Fishing Adventurer is a TV show, broadcast since 2005 in twelve European countries as well as in the United-States.
 The show deals with adventure, travel and sport fishing.

== History ==
Fishing Adventurer was created by Cyril Chauquet in Canada, in 2003.
 Produced originally in partnership with Filmoption International, the TV Show is hosted and directed by Cyril Chauquet.
The show is produced in Canada where Cyril Chauquet resides part-time. The show is also broadcast in Canada.

== Team ==
- Producer, director and host : Cyril Chauquet
- Development, communication and agent : Suzy Moore (Moore Communication)
- In total, thirty subcontractors contribute to the production of the show.

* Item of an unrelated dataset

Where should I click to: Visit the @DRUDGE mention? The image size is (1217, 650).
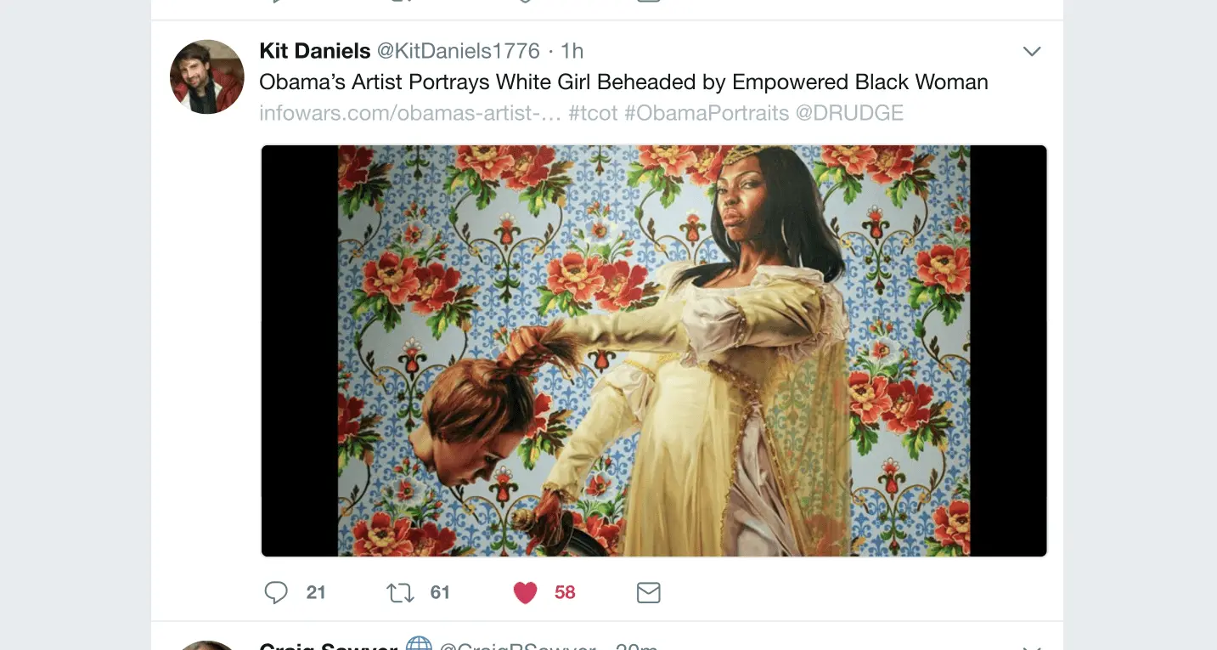click(x=849, y=112)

== Synopsis of the show ==
Each episode takes the viewer on a trip with the charismatic and dynamic host Cyril Chauquet. Each trip is an adventure full of anecdotes, encounters and challenges to get to the predator fish Cyril has in mind. This documentary-lifestyle series takes viewers to the four corners of our planet, to discover and learn about all sorts of exotic and mysterious fish, cultures, beautiful landscapes and different people who open the doors to their lives and share their stories with the viewer. The series is all about the passion for sport fishing and travel and the ties that bind fishermen around the world, whether they fish for fun or to feed their families.

== Values of the show ==
Fishing Adventurer is a mix of adventure, sport fishing, travel and culture in an entertaining show. The goal is to provide viewers with a modern and fun vision of the sport as well as to educate on cultures, the world in general, and predator fish. "I want to show the exciting and dynamic aspects of fishing while educating on new species, new countries and promoting conservation", Cyril Chauquet.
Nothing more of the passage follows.